### Your assignment
Please restate word for word the line holding "Viewport: 640px width, 640px height." and every following line through the end of the entries.

### Given data
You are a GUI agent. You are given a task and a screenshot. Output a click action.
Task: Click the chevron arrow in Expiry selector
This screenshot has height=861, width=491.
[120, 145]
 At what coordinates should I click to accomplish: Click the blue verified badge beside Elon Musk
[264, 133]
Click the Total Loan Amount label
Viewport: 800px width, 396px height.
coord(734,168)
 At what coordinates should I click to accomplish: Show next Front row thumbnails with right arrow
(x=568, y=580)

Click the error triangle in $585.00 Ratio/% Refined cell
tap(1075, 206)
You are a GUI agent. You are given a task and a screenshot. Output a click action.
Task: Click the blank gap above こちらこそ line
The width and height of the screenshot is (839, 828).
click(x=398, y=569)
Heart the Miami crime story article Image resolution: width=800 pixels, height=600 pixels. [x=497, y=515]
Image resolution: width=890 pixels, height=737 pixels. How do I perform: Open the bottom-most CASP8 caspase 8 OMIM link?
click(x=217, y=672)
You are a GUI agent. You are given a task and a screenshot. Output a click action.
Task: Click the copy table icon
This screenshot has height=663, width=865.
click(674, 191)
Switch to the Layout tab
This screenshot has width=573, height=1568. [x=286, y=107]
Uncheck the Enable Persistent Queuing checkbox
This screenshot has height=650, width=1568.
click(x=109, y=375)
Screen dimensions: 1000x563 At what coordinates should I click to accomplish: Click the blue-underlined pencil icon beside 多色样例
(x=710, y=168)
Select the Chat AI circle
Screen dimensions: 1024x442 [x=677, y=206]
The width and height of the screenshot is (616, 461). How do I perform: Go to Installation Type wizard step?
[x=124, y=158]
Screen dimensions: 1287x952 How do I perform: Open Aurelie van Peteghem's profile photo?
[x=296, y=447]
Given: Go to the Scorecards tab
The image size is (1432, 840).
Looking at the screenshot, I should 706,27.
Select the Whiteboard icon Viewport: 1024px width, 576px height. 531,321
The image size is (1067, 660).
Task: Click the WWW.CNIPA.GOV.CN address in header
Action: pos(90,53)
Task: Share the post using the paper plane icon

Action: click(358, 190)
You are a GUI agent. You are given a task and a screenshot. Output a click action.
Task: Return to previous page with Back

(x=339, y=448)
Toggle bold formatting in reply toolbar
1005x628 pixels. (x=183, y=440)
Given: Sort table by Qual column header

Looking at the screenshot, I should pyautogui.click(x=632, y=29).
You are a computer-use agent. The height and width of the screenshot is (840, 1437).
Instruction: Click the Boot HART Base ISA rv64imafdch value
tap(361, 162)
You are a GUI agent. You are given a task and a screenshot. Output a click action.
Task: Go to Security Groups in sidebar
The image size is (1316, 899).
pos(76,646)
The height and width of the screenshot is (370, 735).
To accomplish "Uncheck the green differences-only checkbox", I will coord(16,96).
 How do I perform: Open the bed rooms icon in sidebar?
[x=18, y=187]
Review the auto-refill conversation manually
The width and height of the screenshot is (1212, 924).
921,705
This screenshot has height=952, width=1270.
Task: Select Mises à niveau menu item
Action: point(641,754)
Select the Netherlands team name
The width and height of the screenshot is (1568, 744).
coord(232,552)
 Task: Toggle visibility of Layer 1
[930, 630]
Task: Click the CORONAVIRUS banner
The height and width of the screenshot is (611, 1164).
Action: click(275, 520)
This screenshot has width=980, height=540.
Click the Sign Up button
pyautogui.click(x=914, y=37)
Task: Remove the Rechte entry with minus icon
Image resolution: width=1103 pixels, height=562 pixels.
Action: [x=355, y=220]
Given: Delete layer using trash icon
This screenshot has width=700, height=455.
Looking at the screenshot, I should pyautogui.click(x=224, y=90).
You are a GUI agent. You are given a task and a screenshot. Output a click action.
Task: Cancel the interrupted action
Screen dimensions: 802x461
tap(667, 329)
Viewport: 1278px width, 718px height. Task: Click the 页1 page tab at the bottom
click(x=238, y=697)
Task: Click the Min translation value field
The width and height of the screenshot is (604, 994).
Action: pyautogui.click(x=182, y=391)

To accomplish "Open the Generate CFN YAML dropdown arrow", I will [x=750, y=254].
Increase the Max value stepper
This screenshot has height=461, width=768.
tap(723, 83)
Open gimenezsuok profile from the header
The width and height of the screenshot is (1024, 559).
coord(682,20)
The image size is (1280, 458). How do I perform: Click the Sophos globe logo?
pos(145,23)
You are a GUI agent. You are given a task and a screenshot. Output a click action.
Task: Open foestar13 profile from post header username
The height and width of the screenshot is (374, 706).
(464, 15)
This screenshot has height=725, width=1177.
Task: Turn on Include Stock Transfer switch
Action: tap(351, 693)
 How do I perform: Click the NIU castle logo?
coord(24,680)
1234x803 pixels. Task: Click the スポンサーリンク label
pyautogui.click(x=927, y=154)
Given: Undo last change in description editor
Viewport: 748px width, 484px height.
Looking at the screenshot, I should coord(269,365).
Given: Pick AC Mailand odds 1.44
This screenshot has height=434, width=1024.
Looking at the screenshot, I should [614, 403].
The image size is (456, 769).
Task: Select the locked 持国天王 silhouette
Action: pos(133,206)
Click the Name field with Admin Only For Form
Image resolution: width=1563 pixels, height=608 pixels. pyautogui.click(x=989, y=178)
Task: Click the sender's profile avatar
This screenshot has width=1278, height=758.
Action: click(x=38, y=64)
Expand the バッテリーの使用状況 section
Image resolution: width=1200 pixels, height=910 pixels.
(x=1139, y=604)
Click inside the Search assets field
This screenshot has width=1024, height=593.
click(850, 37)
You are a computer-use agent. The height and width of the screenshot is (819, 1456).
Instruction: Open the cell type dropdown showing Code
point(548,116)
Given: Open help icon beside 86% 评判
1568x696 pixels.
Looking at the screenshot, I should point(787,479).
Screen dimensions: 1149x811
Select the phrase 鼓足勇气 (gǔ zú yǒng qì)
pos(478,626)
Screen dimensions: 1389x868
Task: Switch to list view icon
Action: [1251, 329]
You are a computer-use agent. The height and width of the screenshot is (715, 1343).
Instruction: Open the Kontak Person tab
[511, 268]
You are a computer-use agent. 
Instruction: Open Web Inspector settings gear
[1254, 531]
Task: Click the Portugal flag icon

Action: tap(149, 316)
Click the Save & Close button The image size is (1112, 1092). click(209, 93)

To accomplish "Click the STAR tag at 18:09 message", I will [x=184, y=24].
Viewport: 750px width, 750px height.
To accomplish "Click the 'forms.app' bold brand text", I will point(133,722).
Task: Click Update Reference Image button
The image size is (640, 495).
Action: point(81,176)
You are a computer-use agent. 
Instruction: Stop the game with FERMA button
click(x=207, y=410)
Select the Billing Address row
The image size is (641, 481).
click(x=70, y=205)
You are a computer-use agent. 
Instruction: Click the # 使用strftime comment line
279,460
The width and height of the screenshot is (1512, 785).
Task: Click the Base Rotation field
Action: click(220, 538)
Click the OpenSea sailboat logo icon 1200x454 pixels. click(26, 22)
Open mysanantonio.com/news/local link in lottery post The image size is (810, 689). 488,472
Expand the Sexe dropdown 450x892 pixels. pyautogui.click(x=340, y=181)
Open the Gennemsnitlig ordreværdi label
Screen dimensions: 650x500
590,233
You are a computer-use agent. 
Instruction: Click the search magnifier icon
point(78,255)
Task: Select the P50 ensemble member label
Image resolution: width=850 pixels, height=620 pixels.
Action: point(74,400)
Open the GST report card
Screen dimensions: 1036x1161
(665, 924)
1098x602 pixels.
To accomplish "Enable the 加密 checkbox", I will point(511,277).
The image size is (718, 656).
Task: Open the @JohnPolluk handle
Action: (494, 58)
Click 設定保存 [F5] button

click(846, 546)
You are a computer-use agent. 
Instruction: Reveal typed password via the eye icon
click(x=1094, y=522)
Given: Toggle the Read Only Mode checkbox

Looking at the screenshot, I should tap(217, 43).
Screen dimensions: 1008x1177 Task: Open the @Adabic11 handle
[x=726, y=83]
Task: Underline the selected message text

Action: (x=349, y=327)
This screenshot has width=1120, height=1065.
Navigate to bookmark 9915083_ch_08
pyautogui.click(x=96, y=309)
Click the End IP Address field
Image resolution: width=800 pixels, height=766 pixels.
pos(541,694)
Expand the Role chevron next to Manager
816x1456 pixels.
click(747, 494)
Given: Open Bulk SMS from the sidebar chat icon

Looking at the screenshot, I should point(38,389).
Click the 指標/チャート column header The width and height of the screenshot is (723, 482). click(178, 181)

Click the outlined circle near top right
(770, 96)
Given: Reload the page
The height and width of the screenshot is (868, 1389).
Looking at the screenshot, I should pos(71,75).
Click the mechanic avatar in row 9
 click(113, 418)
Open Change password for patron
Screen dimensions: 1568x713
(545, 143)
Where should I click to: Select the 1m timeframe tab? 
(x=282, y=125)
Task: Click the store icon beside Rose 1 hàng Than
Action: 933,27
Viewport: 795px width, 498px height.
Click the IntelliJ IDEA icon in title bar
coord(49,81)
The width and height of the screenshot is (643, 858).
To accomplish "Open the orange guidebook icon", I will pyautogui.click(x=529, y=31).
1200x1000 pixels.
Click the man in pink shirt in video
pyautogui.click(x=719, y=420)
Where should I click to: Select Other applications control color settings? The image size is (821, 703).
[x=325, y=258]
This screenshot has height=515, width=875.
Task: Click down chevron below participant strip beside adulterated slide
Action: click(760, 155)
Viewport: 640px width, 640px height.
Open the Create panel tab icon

### Written reply
Viewport: 640px width, 640px height.
Open the Create panel tab icon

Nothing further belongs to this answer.